Friday, April 1, 2016

“Remember the Ladies”

Abigail Adams (1744–1818) & John Adams (1735–1826)
From Abigail Adams: Letters and John Adams: Revolutionary Writings 1775–1783

Portraits of John and Abigail Adams, circa 1766, pastel on paper by American artist Benjamin Blyth (1746–1811).
On February 8, 1776, John Adams traveled to Philadelphia for the new session of the Continental Congress. His wife Abigail remained at their home in Braintree, south of Boston. The British garrison evacuated Boston on March 17, sailing to Nova Scotia and leaving the town in control of the colonists. During the spring months John wrote his influential essay Thoughts on Government, which he circulated first in letters and then published as a pamphlet. And, as they always did when apart, John and Abigail continued their remarkable correspondence, including Abigail’s now-famous letter urging John and his fellow representatives to “Remember the Ladies” in “the new Code of Laws which I suppose it will be necessary for you to make.”

Beginning her letter at the end of March, Abigail broached two sensitive subjects: slavery and the role of women in society. On slavery, she wrote, “the passion for Liberty cannot be Eaquelly Strong in the Breasts of those who have been accustomed to deprive their fellow Creatures of theirs.” And on women: “Men of Sense in all Ages abhor those customs which treat us only as the vassals of your Sex.” Abigail’s petition was not for political equality but rather for legal protections: “Do not put such unlimited power into the hands of the Husbands. Remember all Men would be tyrants if they could.”

Biographer Edith Gelles contends that the fact Abigail sent this letter at all—after holding on to it for nearly a week and adding a second part—hints that she thought John might be receptive to its message. “Slavery was the live specter that the delegates avoided,” writes Gelles, “but the idea of rights of women ran so contrary to anyone’s imagination, much less expression in the halls of Congress, that the issue would be considered amusing rather than alarming.” And John was indeed amused. “As to your extraordinary Code of Laws, I cannot but laugh,” he responded before teasingly dismissing women as yet “another Tribe more numerous and powerfull than all the rest.” His concession, if it can be considered such, is the assertion that although the “Masculine systems . . . are in full Force, you know they are little more than Theory. We dare not exert our Power in its full Latitude.”

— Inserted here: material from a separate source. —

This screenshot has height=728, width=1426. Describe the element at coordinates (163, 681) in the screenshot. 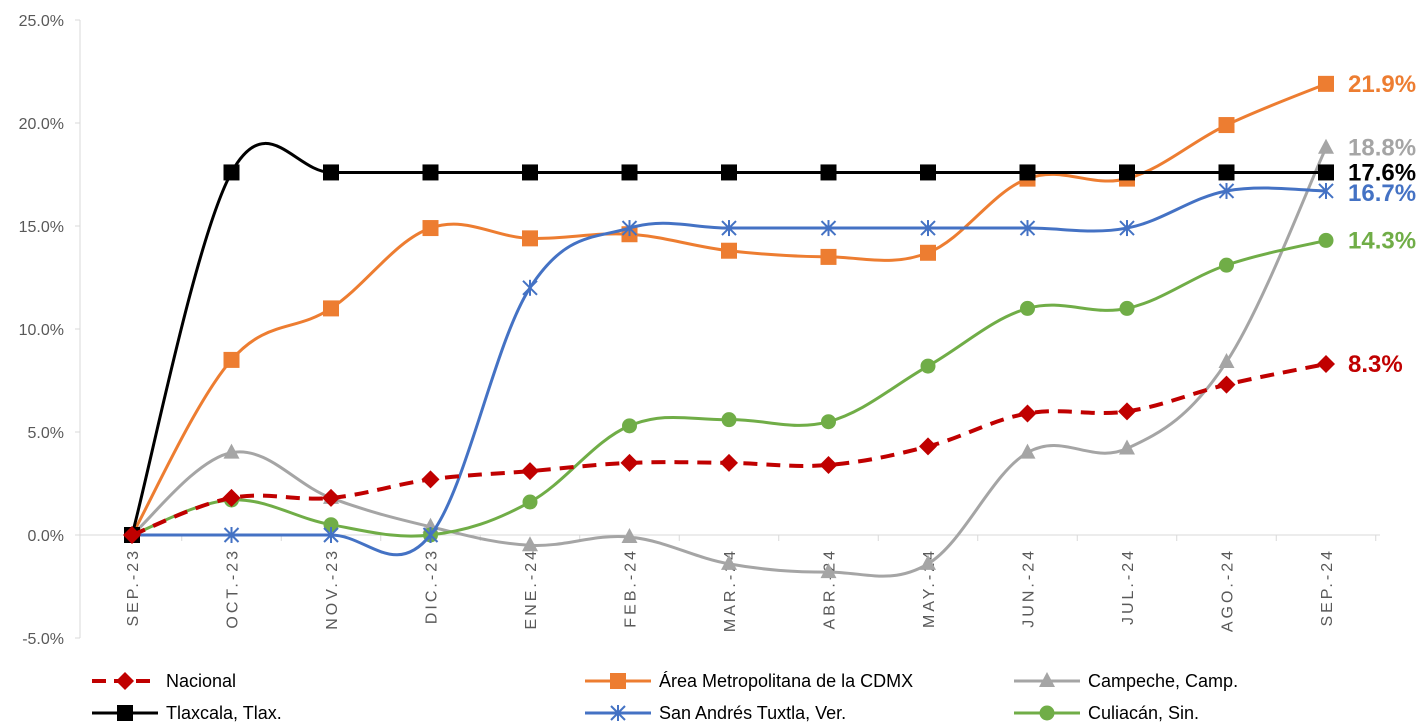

For our Story of the Week selection, then, we present Abigail’s original letter (in both its parts), followed by John’s response of April 14 and Abigail’s subsequent letter to her friend, the political writer and playwright Mercy Otis Warren, in which she complains about John’s dismissiveness (“He is very sausy to me in return for a List of Female Grievances which I transmitted to him”).

Abigail did not let the matter drop, however, and a later letter (May 7) included a final retort:
I can not say that I think you very generous to the Ladies, for whilst you are proclaiming peace and good will to Men, Emancipating all Nations, you insist upon retaining an absolute power over Wives. But you must remember that Arbitary power is like most other things which are very hard, very liable to be broken—and notwithstanding all your wise Laws and Maxims we have it in our power not only to free ourselves but to subdue our Masters, and without voilence [sic] throw both your natural and legal authority at our feet. . . .

Notes: The two letters between Abigail and John mention John Murray, 4th Earl of Dunmore, governor of the colony of Virginia, who issued a proclamation in November 1775 offering freedom to slaves who joined the British side. Both letters also discuss Samuel Quincy, the Solicitor General for the Massachusetts Colony, who became a Loyalist and returned to England in 1776, leaving behind his wife, who fervently supported the colonists. He died in exile in 1789. Abigail’s reference to “your President” is to John Hancock, president of the Second Continental Congress, and gaieti de Coar is her spelling of the French expression gaité de coeur (lightheartedness). John’s reference to Common Sense is to the famous pamphlet by Thomas Paine. Abigail’s letter to Mercy Otis Warren closes with a line from Alexander Pope’s “Epistle to a Lady,” followed by a stanza from “An Epistle to Lord Bathurst,” by Lady Mary Wortley Montagu. Abigail often signed her letters as Portia, the wife of the Roman politician Brutus.